Personal information
- Full name: Charles Ronald Hogan
- Born: 10 January 1939 (age 87) Paisley, Renfrewshire, Scotland
- Batting: Right-handed
- Bowling: Right-arm fast-medium

Domestic team information
- 1962–1964: Scotland

Career statistics
| Competition | First-class |
| Matches | 6 |
| Runs scored | 25 |
| Batting average | 4.16 |
| 100s/50s | –/– |
| Top score | 7 |
| Balls bowled | 1,070 |
| Wickets | 24 |
| Bowling average | 17.29 |
| 5 wickets in innings | 2 |
| 10 wickets in match | – |
| Best bowling | 6/36 |
| Catches/stumpings | 2/– |
- Source: Cricinfo, 30 June 2022

= Ronald Hogan =

Scottish cricketer

Charles Ronald Hogan (born 10 January 1939) is a Scottish former first-class cricketer.

Hogan was born at Paisley in January 1939. A club cricketer for Ferguslie Cricket Club, Hogan made his debut for Scotland in first-class cricket against Ireland at Greenock in 1962. He played first-class cricket for Scotland a further five times, with his final appearance coming in 1964 on Scotland's tour of England against Warwickshire at Edgbaston.
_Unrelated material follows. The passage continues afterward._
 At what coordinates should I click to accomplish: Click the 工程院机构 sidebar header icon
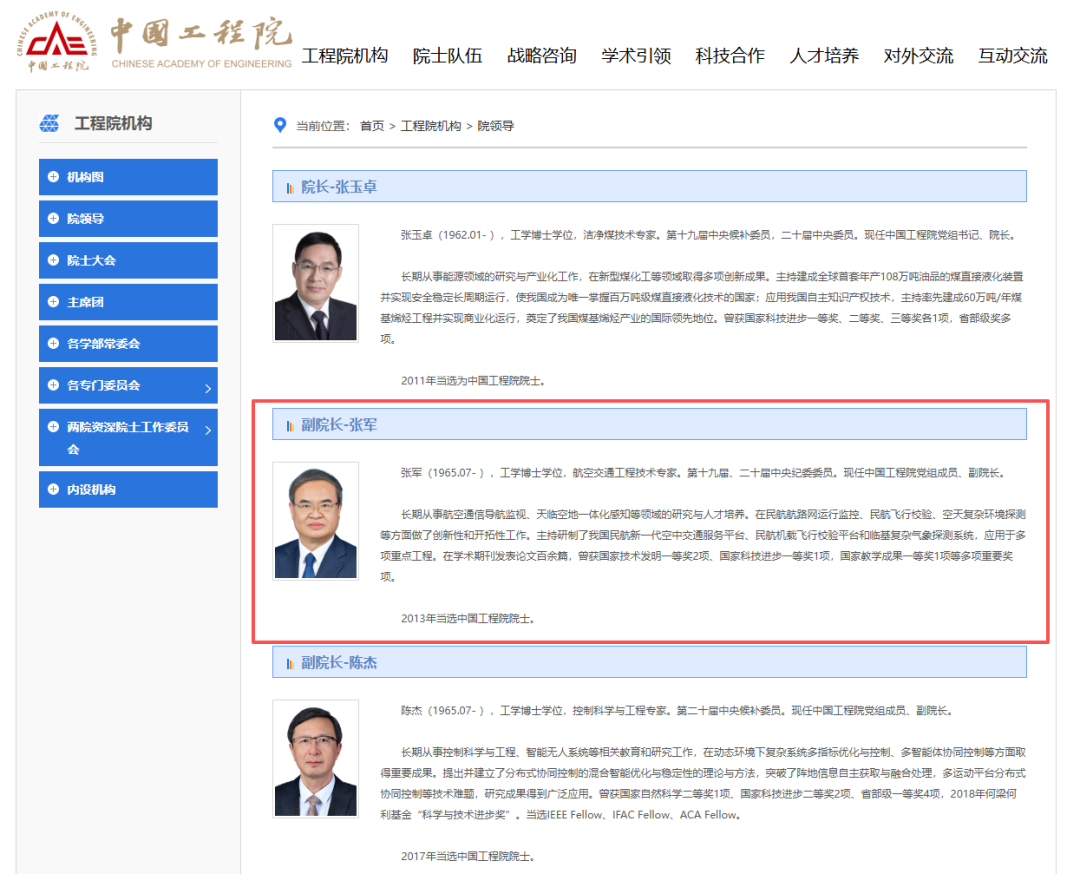coord(49,123)
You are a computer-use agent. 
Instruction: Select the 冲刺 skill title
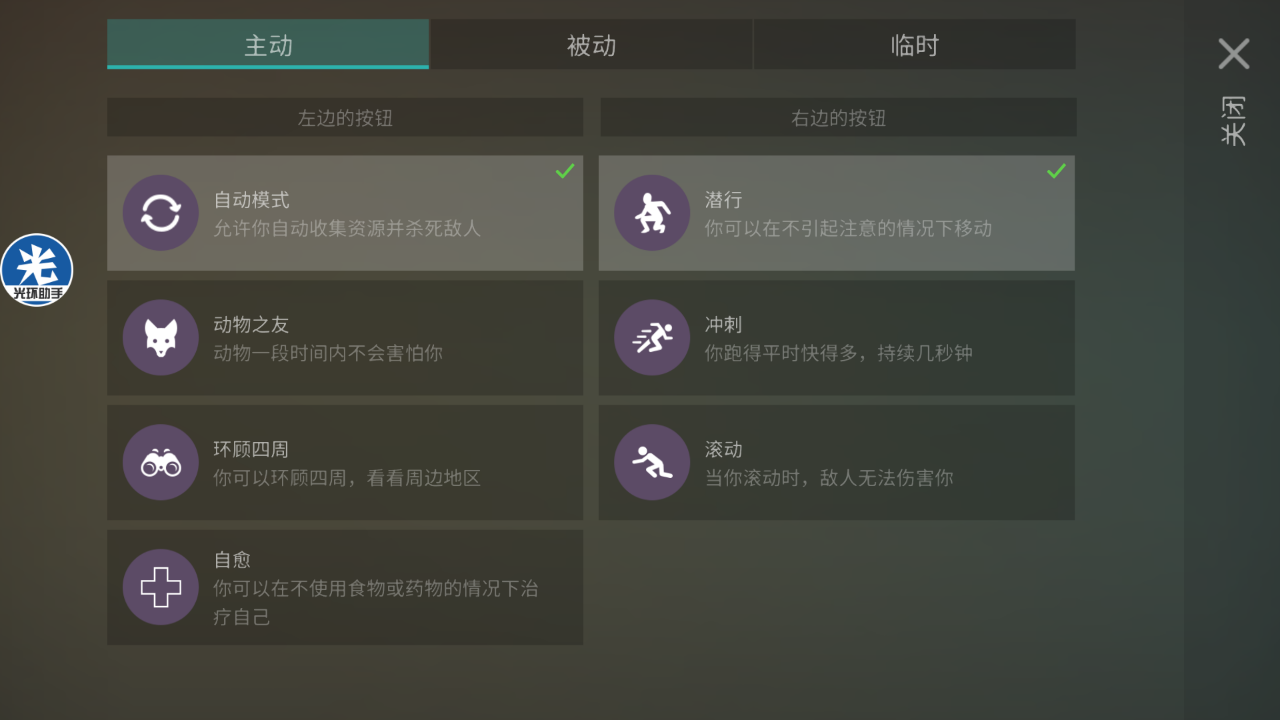coord(723,325)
Playing in the Scottish side as a right-arm fast-medium bowler, he took 24 wickets at an average of 17.29; he took a five wicket haul on two occasions, both in 1963 with 5 for 48 against the Marylebone Cricket Club, and 6 for 36 against Ireland. As a lower order batsman, he scored 25 runs with a highest score of 7.